Given exercise. Rewrite every line of the entries below, keeping the requests, and multiply each coordinate in the answers by 2.3, rounding to whole numbers with halves rounded up. Leave the images out.

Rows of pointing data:
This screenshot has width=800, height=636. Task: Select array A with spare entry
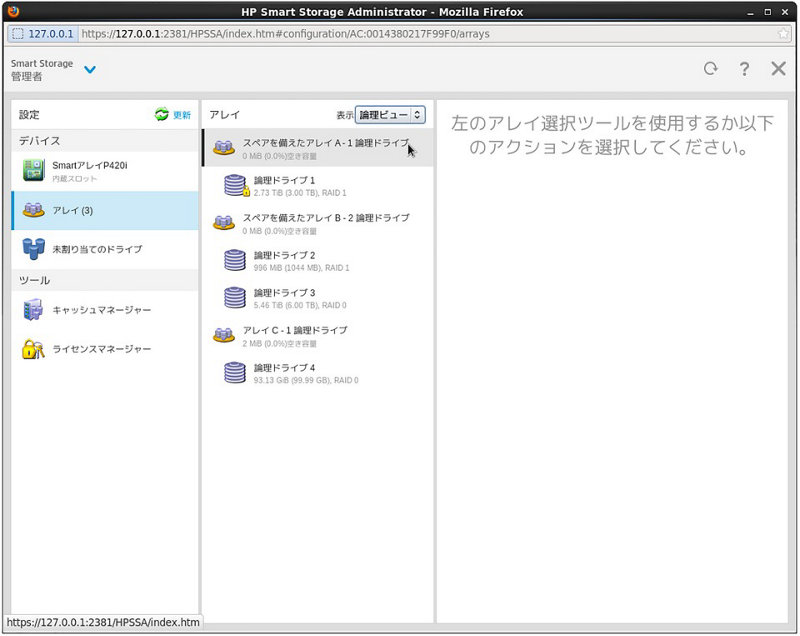pyautogui.click(x=318, y=148)
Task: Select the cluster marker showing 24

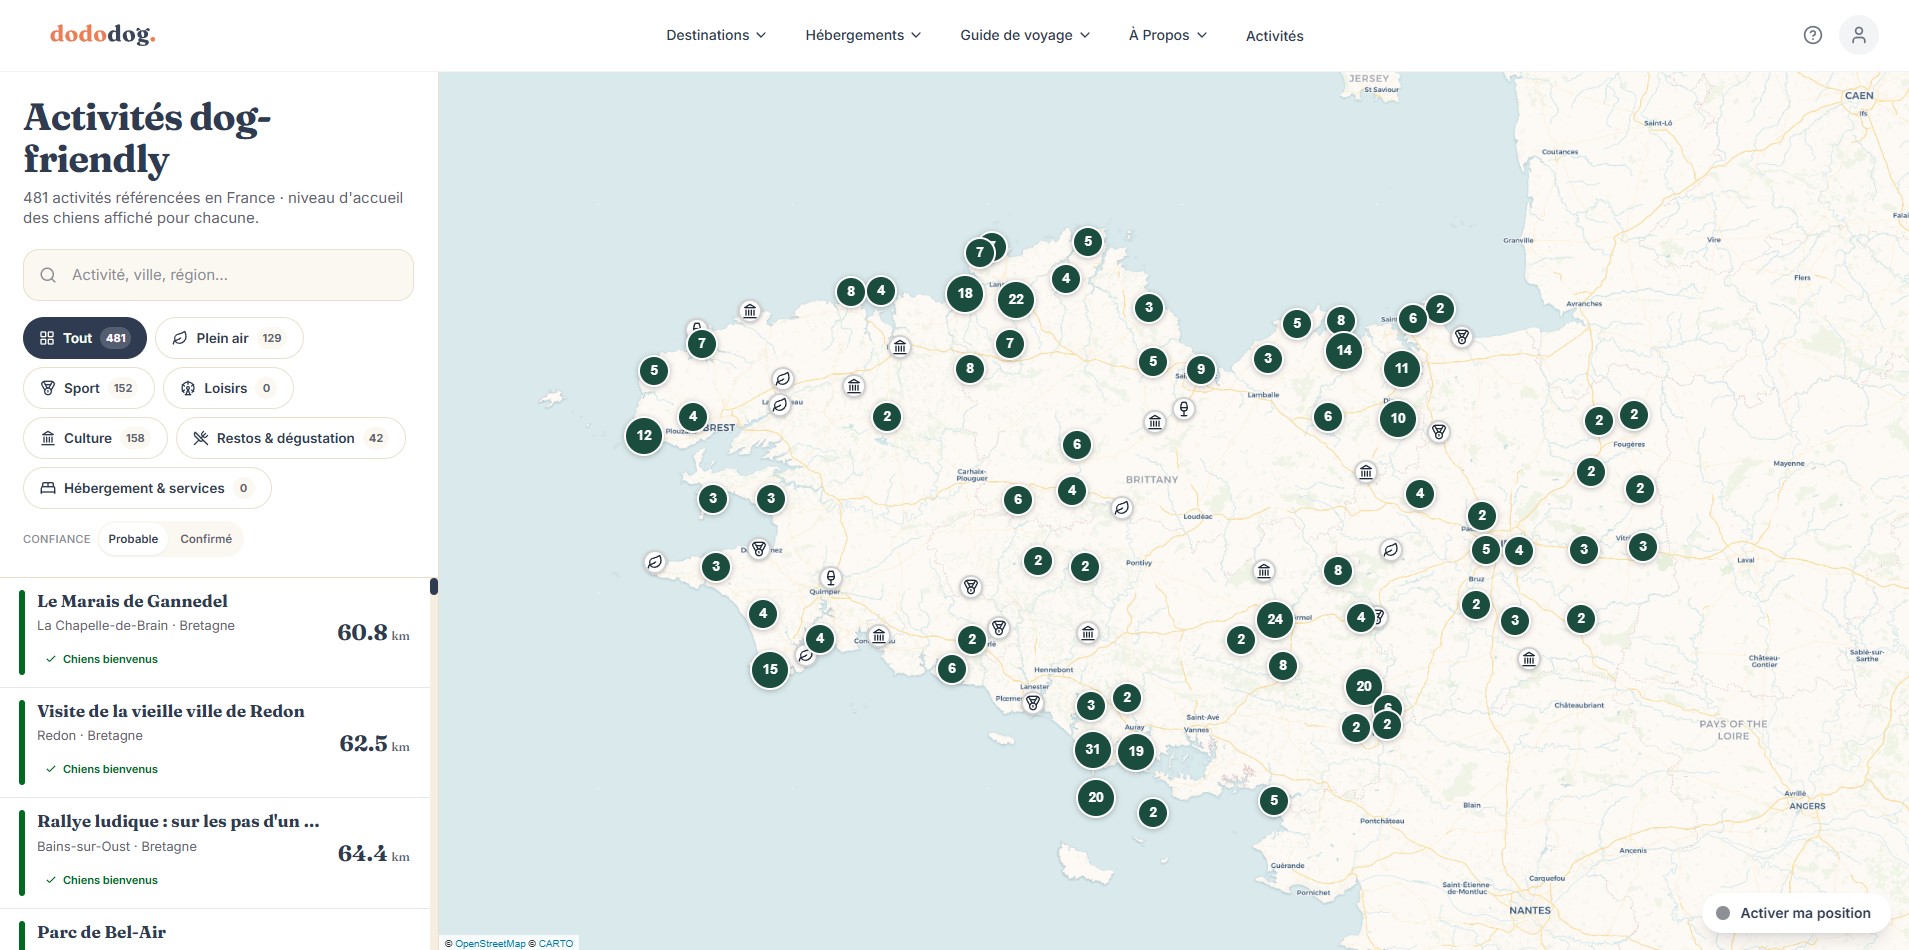Action: 1274,619
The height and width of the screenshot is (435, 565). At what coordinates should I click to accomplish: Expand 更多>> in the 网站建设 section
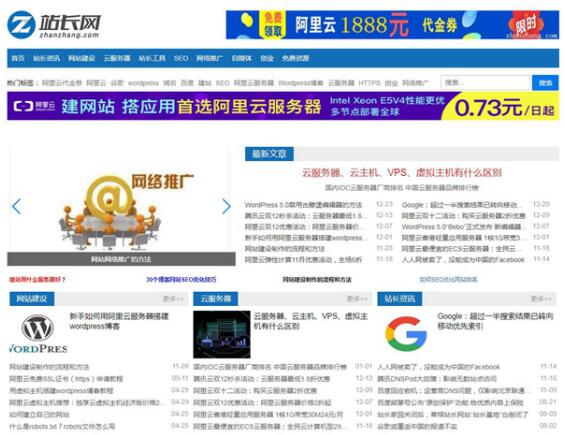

Exercise response.
This screenshot has width=800, height=636. Task: Select array A with spare entry
pyautogui.click(x=731, y=340)
Task: Select the cluster marker showing 24

Action: 2930,1424
The height and width of the screenshot is (435, 565). At what coordinates should I click to accomplish: Expand 更多>> in the 网站建设 section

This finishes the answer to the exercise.